If a line in the records below contains the word "agent", copy it out.

(Saved entries)

* * * *

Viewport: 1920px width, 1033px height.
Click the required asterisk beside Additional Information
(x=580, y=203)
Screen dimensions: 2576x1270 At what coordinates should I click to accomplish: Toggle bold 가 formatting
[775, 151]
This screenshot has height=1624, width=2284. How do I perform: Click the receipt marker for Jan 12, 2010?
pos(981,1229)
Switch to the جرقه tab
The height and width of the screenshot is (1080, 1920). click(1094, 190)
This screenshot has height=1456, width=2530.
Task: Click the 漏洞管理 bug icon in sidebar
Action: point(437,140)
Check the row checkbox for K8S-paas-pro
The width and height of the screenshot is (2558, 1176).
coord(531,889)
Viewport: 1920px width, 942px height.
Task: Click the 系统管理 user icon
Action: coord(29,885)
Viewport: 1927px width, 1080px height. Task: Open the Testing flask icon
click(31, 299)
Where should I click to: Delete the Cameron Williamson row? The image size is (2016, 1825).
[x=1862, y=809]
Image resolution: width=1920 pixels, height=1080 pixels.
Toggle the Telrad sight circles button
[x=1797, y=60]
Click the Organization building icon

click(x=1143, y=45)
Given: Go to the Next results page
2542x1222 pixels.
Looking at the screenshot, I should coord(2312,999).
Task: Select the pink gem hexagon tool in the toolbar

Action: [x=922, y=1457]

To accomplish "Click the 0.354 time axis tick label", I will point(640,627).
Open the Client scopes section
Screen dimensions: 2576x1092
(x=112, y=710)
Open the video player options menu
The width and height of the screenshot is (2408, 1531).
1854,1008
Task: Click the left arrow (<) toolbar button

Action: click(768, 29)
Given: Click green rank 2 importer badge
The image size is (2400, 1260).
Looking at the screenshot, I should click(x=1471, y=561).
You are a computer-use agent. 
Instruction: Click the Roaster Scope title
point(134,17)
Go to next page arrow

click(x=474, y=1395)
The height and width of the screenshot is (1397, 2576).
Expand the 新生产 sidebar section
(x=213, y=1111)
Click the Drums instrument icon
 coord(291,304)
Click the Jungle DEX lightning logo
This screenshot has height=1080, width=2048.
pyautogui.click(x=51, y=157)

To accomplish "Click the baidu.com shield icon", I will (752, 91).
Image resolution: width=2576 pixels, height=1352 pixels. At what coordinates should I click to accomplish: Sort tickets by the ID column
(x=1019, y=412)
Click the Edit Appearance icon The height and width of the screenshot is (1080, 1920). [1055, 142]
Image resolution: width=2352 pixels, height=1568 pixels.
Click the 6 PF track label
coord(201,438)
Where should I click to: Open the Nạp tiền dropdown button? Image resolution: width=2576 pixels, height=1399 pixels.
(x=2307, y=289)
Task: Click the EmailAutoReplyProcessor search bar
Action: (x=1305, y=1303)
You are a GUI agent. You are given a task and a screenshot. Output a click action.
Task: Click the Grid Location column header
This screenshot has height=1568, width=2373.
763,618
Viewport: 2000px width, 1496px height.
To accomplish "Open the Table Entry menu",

* * * *

# ANSWER BOX:
You are a computer-use agent. 
You are a GUI agent. You are given a task and a screenshot. Output a click action.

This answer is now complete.